Exactly those lines running from the one containing "Instruction: Decrease quantity for size 48" to the end of the material are to be printed, and no others.

************

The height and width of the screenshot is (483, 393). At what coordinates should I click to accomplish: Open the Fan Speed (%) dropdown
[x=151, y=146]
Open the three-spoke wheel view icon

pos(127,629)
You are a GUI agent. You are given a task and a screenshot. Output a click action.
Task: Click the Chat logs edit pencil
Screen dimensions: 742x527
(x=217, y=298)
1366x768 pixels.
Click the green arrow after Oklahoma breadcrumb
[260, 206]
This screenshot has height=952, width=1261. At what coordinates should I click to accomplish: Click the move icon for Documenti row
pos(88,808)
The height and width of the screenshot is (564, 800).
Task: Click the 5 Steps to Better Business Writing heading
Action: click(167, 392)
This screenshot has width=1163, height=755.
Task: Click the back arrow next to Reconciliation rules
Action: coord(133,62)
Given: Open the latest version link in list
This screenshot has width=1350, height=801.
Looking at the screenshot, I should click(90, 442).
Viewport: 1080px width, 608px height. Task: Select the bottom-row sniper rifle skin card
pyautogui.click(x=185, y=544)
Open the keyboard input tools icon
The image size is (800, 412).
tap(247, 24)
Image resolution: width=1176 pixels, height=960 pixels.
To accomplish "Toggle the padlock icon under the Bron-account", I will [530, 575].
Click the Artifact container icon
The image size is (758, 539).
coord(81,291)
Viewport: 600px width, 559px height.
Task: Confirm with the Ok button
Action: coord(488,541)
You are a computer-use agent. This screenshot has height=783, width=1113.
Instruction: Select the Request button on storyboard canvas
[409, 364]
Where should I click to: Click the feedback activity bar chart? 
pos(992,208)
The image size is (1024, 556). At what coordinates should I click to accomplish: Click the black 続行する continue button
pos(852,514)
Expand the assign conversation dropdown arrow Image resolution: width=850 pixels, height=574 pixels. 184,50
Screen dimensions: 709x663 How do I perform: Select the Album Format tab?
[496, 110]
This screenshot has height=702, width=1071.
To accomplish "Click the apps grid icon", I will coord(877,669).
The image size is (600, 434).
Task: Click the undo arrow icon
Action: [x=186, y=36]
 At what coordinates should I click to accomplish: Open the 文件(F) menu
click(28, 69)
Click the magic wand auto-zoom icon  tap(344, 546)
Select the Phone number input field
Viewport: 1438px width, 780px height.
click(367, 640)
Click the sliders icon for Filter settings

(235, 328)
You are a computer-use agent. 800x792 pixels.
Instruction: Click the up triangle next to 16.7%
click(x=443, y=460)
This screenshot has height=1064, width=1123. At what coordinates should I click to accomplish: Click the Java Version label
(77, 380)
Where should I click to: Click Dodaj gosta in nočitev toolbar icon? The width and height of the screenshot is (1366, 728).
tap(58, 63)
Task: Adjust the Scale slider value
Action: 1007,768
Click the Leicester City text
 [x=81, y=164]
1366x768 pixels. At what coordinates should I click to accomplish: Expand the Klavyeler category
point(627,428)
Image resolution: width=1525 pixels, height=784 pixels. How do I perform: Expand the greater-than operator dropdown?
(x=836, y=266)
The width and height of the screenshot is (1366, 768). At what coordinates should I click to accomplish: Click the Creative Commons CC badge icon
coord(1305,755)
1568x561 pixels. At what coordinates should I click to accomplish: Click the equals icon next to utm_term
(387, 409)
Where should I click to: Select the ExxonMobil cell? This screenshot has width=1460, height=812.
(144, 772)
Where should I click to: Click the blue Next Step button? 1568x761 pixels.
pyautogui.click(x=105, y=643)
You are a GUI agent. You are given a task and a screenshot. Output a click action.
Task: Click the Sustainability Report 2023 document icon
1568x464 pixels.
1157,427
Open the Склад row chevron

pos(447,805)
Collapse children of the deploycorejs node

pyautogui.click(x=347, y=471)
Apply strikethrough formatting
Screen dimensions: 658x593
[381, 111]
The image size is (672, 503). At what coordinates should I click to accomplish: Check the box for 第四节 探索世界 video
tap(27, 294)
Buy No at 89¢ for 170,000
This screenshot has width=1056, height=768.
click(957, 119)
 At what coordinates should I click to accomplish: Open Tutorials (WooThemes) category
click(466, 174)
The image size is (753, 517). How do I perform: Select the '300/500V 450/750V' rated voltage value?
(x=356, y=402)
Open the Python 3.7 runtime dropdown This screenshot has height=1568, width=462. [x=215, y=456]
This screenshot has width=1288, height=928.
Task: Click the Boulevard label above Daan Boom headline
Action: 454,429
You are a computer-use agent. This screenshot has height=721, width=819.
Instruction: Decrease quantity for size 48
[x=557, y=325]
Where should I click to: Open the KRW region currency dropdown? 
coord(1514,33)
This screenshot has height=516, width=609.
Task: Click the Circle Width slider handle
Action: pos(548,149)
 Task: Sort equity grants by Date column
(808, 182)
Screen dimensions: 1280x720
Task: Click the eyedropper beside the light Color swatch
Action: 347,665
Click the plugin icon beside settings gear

************

= Solution =
Instruction: Decrease quantity for size 48
[x=557, y=325]
Where should I click to: Open the KRW region currency dropdown? 
coord(1514,33)
This screenshot has height=516, width=609.
Task: Click the Circle Width slider handle
Action: pos(548,149)
 Task: Sort equity grants by Date column
(808, 182)
Screen dimensions: 1280x720
Task: Click the eyedropper beside the light Color swatch
Action: 347,665
Click the plugin icon beside settings gear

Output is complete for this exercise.